__TRY IT__.
Filter the records below for the word "This". Keep each line that has it.

(MATERIAL SUPPLIED begins)

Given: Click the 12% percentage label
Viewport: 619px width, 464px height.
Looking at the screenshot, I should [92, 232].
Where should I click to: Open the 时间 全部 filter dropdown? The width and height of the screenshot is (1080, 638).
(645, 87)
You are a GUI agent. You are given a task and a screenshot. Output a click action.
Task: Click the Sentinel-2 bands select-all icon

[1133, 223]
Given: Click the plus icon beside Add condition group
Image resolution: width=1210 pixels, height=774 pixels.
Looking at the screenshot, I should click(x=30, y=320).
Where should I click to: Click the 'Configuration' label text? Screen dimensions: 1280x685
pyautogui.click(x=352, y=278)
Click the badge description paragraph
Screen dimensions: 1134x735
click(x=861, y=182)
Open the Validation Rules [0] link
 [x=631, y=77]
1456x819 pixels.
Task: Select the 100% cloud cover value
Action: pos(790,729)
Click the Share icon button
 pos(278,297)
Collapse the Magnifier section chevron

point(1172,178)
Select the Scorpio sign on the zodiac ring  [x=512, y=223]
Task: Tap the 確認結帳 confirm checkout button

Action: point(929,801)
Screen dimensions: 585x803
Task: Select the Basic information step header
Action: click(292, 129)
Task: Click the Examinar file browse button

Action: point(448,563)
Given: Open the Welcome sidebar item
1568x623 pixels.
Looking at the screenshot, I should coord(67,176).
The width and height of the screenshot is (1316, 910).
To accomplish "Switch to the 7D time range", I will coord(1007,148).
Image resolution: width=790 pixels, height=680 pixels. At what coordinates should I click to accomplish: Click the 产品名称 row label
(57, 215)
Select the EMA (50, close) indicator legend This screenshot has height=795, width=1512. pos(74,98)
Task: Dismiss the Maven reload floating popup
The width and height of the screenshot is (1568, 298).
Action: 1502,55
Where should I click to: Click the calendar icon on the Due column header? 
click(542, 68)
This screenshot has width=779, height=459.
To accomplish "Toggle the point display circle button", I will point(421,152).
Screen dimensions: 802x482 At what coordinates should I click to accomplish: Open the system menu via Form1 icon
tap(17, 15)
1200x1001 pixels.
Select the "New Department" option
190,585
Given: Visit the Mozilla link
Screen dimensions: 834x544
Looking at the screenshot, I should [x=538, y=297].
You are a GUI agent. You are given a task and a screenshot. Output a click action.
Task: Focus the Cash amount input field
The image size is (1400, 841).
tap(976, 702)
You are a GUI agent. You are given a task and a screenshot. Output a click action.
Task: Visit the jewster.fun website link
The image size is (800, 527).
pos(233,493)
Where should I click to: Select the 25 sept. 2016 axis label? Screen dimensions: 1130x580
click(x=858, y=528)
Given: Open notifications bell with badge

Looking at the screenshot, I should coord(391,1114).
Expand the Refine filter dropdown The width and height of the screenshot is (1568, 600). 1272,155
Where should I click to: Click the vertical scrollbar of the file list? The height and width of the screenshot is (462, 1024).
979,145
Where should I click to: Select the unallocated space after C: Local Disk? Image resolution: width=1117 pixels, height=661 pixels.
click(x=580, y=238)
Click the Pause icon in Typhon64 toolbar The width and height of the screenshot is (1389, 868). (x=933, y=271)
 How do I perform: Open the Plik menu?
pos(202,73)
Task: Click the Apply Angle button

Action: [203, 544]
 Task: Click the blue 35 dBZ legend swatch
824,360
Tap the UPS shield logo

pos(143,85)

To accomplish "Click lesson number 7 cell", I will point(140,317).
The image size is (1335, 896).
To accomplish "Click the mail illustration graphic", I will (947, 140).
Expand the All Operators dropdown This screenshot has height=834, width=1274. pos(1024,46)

(MATERIAL SUPPLIED ends)

__SOLUTION__.
Select the EMA (50, close) indicator legend This screenshot has height=795, width=1512. pos(74,98)
This screenshot has width=779, height=459.
Expand the All Operators dropdown This screenshot has height=834, width=1274. pos(1024,46)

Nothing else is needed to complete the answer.